(Extracted records)
━━━━

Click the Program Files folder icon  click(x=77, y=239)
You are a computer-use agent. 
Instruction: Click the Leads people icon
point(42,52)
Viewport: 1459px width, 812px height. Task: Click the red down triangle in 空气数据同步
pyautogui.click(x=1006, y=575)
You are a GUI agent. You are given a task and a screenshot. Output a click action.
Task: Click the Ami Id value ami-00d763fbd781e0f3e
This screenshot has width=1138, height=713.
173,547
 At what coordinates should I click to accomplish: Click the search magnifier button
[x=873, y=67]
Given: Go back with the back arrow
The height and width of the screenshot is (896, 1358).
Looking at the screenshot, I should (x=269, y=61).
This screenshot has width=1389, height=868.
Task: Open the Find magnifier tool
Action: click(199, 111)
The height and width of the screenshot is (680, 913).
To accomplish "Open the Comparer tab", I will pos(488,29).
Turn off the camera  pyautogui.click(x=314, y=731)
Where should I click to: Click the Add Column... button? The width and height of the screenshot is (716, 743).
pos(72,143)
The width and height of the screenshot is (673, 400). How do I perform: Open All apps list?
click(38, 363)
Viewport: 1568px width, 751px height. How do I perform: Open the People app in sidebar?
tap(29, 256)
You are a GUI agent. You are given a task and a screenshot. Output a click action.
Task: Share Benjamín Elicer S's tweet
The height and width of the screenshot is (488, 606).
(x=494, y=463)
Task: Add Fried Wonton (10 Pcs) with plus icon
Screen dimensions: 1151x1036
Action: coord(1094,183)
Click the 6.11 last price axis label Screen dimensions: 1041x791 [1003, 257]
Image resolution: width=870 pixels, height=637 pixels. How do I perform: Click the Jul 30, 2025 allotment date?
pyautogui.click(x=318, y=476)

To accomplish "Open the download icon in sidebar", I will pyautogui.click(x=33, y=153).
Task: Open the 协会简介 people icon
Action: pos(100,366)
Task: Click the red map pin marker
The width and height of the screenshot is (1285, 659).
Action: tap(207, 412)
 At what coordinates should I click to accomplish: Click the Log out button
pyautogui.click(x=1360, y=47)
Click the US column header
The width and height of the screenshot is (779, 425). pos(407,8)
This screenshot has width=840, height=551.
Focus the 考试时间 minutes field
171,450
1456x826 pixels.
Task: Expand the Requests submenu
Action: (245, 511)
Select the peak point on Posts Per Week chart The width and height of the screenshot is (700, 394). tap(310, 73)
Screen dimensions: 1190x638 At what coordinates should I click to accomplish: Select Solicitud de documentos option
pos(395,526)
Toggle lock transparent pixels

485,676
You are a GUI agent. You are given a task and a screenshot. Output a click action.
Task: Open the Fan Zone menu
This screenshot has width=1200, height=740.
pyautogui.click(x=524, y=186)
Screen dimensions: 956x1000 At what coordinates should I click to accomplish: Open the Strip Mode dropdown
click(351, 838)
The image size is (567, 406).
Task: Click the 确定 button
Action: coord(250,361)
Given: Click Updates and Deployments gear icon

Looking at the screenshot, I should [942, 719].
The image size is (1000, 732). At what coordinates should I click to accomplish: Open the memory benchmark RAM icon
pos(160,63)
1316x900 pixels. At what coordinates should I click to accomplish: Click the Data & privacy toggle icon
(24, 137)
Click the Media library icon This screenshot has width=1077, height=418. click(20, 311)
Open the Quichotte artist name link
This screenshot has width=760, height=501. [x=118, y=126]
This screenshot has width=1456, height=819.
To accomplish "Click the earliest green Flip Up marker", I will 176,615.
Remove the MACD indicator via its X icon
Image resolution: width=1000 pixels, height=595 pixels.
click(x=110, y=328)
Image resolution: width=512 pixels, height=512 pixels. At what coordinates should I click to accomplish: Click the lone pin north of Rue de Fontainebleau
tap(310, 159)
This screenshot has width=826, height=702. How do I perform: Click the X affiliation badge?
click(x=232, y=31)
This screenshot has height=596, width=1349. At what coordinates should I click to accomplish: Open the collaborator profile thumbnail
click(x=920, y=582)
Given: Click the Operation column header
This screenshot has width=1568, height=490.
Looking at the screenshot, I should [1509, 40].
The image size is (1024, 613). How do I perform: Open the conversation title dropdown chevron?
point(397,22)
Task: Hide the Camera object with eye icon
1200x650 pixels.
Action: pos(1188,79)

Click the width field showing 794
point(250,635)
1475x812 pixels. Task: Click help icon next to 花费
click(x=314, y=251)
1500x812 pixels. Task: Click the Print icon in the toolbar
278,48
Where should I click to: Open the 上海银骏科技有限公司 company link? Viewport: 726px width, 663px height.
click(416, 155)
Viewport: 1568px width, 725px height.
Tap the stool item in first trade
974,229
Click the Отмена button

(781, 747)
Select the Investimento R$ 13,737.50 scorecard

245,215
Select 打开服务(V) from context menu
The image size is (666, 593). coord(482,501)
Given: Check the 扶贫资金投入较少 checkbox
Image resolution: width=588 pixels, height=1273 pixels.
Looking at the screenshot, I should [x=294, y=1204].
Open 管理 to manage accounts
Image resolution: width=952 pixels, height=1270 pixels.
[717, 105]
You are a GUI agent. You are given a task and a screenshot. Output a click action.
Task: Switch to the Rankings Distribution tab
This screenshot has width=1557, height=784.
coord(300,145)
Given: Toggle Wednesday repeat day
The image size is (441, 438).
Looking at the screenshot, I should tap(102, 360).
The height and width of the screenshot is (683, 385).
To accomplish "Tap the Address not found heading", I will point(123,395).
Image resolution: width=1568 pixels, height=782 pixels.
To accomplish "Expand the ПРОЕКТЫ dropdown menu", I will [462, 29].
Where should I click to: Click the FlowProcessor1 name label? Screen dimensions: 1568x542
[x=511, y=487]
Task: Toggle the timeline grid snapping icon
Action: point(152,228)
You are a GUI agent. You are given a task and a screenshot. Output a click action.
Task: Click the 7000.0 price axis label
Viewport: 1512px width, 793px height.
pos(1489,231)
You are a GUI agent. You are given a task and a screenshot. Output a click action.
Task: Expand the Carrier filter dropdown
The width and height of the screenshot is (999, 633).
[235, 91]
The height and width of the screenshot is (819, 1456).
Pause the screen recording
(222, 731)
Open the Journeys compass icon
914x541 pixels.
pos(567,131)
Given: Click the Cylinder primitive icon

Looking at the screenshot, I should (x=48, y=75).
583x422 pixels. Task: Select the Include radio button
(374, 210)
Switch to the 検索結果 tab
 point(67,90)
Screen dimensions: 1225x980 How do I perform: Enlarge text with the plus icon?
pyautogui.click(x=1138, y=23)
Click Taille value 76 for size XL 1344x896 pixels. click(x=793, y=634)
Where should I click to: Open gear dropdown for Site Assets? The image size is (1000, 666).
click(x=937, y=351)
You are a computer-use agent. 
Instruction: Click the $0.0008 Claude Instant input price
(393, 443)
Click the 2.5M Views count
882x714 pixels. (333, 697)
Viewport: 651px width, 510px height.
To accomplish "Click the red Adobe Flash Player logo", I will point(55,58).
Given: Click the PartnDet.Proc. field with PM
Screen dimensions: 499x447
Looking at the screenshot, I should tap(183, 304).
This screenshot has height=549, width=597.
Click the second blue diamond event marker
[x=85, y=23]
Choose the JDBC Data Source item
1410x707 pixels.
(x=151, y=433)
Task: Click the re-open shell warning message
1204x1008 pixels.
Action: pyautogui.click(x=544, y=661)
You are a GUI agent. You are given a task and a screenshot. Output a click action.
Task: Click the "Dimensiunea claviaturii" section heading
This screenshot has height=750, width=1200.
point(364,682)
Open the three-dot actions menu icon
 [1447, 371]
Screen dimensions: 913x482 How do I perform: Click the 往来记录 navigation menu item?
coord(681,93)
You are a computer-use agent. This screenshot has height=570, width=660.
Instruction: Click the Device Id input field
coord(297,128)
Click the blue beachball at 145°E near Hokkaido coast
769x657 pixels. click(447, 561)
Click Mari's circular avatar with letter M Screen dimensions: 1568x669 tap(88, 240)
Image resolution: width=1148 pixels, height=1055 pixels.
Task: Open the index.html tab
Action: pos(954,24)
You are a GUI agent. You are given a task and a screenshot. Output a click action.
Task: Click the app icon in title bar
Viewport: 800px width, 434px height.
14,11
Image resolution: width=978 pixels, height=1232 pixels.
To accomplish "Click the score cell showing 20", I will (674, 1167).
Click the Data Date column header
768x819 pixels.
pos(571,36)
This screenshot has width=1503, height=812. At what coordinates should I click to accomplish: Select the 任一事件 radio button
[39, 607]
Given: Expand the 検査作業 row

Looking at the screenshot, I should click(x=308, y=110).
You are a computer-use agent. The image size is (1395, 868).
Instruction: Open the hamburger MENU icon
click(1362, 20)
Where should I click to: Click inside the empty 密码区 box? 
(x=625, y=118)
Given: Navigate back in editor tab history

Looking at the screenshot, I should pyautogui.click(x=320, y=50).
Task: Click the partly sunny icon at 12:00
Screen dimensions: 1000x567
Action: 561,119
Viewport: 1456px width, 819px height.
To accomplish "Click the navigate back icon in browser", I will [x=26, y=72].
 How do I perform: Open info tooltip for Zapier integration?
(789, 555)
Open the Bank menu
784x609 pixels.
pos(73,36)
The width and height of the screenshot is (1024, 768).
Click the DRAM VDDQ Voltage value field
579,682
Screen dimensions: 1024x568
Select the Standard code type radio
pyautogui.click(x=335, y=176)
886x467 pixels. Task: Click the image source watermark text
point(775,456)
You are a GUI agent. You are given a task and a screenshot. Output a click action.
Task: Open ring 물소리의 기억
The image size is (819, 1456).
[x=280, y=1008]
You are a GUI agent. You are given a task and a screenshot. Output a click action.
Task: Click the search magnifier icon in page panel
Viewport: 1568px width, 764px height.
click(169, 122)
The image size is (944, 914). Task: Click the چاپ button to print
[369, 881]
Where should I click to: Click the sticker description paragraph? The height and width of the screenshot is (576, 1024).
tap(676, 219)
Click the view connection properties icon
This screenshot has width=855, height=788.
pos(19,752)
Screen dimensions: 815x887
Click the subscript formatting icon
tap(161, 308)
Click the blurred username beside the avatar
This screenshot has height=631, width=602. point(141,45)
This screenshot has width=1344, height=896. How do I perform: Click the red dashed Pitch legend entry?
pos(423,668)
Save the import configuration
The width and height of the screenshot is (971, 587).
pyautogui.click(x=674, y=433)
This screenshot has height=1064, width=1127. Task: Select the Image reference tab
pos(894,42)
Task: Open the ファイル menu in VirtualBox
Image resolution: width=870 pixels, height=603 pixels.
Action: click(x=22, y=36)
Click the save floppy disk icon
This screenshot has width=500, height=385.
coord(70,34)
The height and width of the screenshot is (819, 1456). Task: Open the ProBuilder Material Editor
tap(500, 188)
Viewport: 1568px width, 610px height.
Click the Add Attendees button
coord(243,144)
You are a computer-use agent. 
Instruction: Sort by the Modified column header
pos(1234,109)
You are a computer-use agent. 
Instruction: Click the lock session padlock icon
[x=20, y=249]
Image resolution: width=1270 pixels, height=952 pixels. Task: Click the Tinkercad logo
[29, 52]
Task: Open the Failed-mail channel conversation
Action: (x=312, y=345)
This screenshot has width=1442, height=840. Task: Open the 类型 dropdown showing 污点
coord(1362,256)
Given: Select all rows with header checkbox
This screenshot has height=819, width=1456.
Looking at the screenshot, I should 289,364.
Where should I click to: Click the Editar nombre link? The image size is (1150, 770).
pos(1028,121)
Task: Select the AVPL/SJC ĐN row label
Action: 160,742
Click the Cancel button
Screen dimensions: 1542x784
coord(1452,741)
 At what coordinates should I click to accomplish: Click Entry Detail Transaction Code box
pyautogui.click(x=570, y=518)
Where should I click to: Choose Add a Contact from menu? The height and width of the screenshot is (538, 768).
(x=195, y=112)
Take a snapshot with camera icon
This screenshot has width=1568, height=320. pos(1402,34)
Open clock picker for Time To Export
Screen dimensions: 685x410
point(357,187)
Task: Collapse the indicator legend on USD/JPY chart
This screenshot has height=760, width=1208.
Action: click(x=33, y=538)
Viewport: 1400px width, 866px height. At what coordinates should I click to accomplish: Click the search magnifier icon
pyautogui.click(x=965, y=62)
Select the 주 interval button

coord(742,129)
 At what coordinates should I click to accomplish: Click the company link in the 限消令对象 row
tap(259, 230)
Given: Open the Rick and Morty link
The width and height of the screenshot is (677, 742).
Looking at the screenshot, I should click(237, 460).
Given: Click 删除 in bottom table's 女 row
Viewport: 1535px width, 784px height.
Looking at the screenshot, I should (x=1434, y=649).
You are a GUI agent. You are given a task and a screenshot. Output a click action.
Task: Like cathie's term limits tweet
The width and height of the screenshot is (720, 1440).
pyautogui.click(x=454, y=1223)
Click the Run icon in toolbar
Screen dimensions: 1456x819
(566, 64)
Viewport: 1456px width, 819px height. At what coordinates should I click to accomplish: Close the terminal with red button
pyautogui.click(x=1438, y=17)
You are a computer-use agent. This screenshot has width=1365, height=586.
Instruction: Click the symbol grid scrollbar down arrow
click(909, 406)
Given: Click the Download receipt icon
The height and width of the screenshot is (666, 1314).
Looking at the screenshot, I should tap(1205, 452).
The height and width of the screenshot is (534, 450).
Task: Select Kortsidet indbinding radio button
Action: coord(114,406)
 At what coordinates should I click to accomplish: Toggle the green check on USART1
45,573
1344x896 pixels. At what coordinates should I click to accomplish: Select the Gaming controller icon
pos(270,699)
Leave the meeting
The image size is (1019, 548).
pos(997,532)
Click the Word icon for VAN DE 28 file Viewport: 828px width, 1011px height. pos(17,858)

━━━━

Render as a JSON list of strings, one string per line with blank lines omitted, everything in the listing above from the line containing "At what coordinates should I click to accomplish: Click the Log" down to the line containing "The width and height of the screenshot is (779, 425).".

[
  " At what coordinates should I click to accomplish: Click the Log out button",
  "pyautogui.click(x=1360, y=47)",
  "Click the US column header",
  "The width and height of the screenshot is (779, 425). pos(407,8)"
]